● ACTIVITY
What is needed is an exact copy of all the lines below.
SUPPLIED RECORDS Start Marker
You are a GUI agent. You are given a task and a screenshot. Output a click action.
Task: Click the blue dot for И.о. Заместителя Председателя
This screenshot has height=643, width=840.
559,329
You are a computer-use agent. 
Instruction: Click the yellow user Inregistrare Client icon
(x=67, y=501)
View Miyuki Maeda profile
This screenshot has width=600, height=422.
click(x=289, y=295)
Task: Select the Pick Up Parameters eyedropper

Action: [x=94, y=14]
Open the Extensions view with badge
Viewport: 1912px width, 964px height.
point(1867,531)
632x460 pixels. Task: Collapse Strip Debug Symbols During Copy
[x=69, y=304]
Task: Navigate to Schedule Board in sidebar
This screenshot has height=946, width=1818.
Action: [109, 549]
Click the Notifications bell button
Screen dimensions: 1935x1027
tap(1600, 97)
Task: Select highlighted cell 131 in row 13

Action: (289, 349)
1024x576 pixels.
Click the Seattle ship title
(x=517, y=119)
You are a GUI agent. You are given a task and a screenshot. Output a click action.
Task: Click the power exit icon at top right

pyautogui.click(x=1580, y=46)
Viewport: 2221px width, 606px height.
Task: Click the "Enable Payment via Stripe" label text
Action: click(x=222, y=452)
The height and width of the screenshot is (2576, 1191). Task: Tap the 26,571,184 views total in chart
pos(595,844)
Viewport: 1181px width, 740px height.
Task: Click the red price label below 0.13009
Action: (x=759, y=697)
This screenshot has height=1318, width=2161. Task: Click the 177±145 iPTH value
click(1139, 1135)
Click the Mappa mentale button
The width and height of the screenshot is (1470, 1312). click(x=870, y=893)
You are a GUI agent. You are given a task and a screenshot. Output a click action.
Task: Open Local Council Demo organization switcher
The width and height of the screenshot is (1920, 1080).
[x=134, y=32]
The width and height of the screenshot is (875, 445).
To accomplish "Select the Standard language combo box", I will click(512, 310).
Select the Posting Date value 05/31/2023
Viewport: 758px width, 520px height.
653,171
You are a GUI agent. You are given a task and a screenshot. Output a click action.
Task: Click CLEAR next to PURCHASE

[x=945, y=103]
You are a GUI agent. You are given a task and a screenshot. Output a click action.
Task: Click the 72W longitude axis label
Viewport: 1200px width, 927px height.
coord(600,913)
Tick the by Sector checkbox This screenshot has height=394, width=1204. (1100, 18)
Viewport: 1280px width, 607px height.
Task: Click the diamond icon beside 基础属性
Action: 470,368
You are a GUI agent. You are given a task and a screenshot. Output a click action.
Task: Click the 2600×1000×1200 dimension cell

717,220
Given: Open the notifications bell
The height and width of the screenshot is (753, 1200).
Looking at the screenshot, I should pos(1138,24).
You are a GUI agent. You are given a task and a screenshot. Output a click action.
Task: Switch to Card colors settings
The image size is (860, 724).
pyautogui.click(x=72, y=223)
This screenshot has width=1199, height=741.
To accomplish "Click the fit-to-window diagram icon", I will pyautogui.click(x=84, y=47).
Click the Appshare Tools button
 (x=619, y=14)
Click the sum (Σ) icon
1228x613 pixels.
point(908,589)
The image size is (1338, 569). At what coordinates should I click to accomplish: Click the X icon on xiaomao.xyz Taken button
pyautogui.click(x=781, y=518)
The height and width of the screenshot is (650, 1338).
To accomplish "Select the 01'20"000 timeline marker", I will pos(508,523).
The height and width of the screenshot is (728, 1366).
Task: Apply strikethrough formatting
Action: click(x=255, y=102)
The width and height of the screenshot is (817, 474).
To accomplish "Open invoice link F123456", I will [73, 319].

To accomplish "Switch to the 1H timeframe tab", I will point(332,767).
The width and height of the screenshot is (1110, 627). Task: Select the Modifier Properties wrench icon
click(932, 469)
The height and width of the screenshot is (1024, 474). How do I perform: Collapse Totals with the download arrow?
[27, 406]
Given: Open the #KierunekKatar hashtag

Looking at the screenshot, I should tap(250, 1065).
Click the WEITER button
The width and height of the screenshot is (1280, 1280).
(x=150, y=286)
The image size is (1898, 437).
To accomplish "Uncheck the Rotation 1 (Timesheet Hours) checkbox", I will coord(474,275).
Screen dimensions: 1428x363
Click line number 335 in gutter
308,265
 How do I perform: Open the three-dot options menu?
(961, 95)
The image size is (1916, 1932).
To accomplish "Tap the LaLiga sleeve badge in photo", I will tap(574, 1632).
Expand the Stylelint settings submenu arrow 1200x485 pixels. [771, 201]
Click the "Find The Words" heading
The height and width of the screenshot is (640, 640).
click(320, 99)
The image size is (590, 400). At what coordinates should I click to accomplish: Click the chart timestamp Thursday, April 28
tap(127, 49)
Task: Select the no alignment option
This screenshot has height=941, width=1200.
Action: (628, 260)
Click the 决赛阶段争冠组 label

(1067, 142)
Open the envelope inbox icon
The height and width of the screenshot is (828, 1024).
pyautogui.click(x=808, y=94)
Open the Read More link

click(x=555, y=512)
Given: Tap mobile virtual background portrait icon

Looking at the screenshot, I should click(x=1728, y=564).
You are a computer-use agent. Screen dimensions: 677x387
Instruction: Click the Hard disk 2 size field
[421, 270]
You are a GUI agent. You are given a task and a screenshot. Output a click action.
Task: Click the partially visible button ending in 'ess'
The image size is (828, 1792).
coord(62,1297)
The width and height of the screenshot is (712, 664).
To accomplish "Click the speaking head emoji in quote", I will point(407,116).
SUPPLIED RECORDS End Marker
● REPLY
You are a GUI agent. You are given a task and a screenshot. Output a click action.
Task: Click the blue dot for И.о. Заместителя Председателя
This screenshot has height=643, width=840.
559,329
You are a computer-use agent. 
Instruction: Click the yellow user Inregistrare Client icon
(x=67, y=501)
View Miyuki Maeda profile
This screenshot has width=600, height=422.
click(x=289, y=295)
Task: Select the Pick Up Parameters eyedropper

Action: [x=94, y=14]
Open the Extensions view with badge
Viewport: 1912px width, 964px height.
point(1867,531)
632x460 pixels. Task: Collapse Strip Debug Symbols During Copy
[x=69, y=304]
Task: Navigate to Schedule Board in sidebar
This screenshot has height=946, width=1818.
Action: [109, 549]
Click the Notifications bell button
Screen dimensions: 1935x1027
tap(1600, 97)
Task: Select highlighted cell 131 in row 13

Action: (289, 349)
1024x576 pixels.
Click the Seattle ship title
(x=517, y=119)
You are a GUI agent. You are given a task and a screenshot. Output a click action.
Task: Click the power exit icon at top right

pyautogui.click(x=1580, y=46)
Viewport: 2221px width, 606px height.
Task: Click the "Enable Payment via Stripe" label text
Action: click(x=222, y=452)
The height and width of the screenshot is (2576, 1191). Task: Tap the 26,571,184 views total in chart
pos(595,844)
Viewport: 1181px width, 740px height.
Task: Click the red price label below 0.13009
Action: (x=759, y=697)
This screenshot has height=1318, width=2161. Task: Click the 177±145 iPTH value
click(1139, 1135)
Click the Mappa mentale button
The width and height of the screenshot is (1470, 1312). click(x=870, y=893)
You are a GUI agent. You are given a task and a screenshot. Output a click action.
Task: Open Local Council Demo organization switcher
The width and height of the screenshot is (1920, 1080).
[x=134, y=32]
The width and height of the screenshot is (875, 445).
To accomplish "Select the Standard language combo box", I will click(512, 310).
Select the Posting Date value 05/31/2023
Viewport: 758px width, 520px height.
653,171
You are a GUI agent. You are given a task and a screenshot. Output a click action.
Task: Click CLEAR next to PURCHASE

[x=945, y=103]
You are a GUI agent. You are given a task and a screenshot. Output a click action.
Task: Click the 72W longitude axis label
Viewport: 1200px width, 927px height.
coord(600,913)
Tick the by Sector checkbox This screenshot has height=394, width=1204. (1100, 18)
Viewport: 1280px width, 607px height.
Task: Click the diamond icon beside 基础属性
Action: 470,368
You are a GUI agent. You are given a task and a screenshot. Output a click action.
Task: Click the 2600×1000×1200 dimension cell

717,220
Given: Open the notifications bell
The height and width of the screenshot is (753, 1200).
Looking at the screenshot, I should pos(1138,24).
You are a GUI agent. You are given a task and a screenshot. Output a click action.
Task: Switch to Card colors settings
The image size is (860, 724).
pyautogui.click(x=72, y=223)
This screenshot has width=1199, height=741.
To accomplish "Click the fit-to-window diagram icon", I will pyautogui.click(x=84, y=47).
Click the Appshare Tools button
 (x=619, y=14)
Click the sum (Σ) icon
1228x613 pixels.
point(908,589)
The image size is (1338, 569). At what coordinates should I click to accomplish: Click the X icon on xiaomao.xyz Taken button
pyautogui.click(x=781, y=518)
The height and width of the screenshot is (650, 1338).
To accomplish "Select the 01'20"000 timeline marker", I will pos(508,523).
The height and width of the screenshot is (728, 1366).
Task: Apply strikethrough formatting
Action: click(x=255, y=102)
The width and height of the screenshot is (817, 474).
To accomplish "Open invoice link F123456", I will [73, 319].

To accomplish "Switch to the 1H timeframe tab", I will point(332,767).
The width and height of the screenshot is (1110, 627). Task: Select the Modifier Properties wrench icon
click(932, 469)
The height and width of the screenshot is (1024, 474). How do I perform: Collapse Totals with the download arrow?
[27, 406]
Given: Open the #KierunekKatar hashtag

Looking at the screenshot, I should tap(250, 1065).
Click the WEITER button
The width and height of the screenshot is (1280, 1280).
(x=150, y=286)
The image size is (1898, 437).
To accomplish "Uncheck the Rotation 1 (Timesheet Hours) checkbox", I will coord(474,275).
Screen dimensions: 1428x363
Click line number 335 in gutter
308,265
 How do I perform: Open the three-dot options menu?
(961, 95)
The image size is (1916, 1932).
To accomplish "Tap the LaLiga sleeve badge in photo", I will tap(574, 1632).
Expand the Stylelint settings submenu arrow 1200x485 pixels. [771, 201]
Click the "Find The Words" heading
The height and width of the screenshot is (640, 640).
click(320, 99)
The image size is (590, 400). At what coordinates should I click to accomplish: Click the chart timestamp Thursday, April 28
tap(127, 49)
Task: Select the no alignment option
This screenshot has height=941, width=1200.
Action: (628, 260)
Click the 决赛阶段争冠组 label

(1067, 142)
Open the envelope inbox icon
The height and width of the screenshot is (828, 1024).
pyautogui.click(x=808, y=94)
Open the Read More link

click(x=555, y=512)
Given: Tap mobile virtual background portrait icon

Looking at the screenshot, I should click(x=1728, y=564).
You are a computer-use agent. Screen dimensions: 677x387
Instruction: Click the Hard disk 2 size field
[421, 270]
You are a GUI agent. You are given a task and a screenshot. Output a click action.
Task: Click the partially visible button ending in 'ess'
The image size is (828, 1792).
coord(62,1297)
The width and height of the screenshot is (712, 664).
To accomplish "Click the speaking head emoji in quote", I will point(407,116).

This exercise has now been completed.